PROBLEM REQUIREMENTS: Dropping every picture, set down exactly the lines in the entries below, starting with the line with "You are a computer-use" and going on through the line with "Open the CNAME record type dropdown".
[RECORDED INFORMATION — start]
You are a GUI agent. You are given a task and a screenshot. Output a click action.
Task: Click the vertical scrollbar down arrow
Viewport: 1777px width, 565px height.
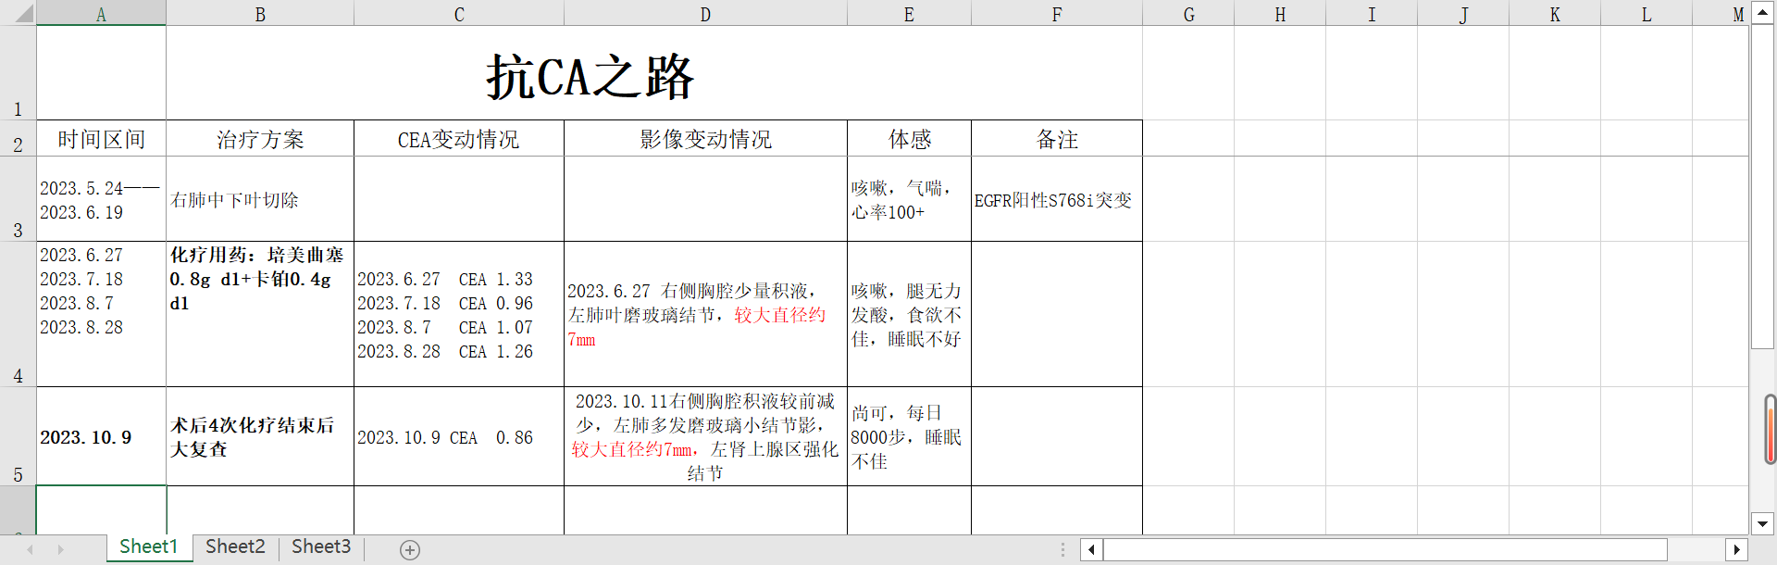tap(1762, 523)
[RECORDED INFORMATION — finish]
[RECORDED INFORMATION — start]
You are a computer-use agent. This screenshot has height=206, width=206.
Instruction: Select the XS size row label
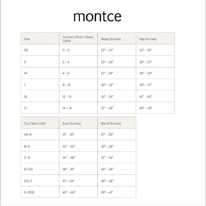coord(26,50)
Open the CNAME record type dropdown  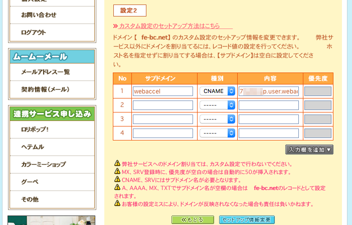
[RECORDED INFORMATION — finish]
WORKED SOLUTION:
You are a computer-use agent. This screenshot has height=206, width=206.
Instruction: Select the XS size row label
coord(26,50)
Open the CNAME record type dropdown  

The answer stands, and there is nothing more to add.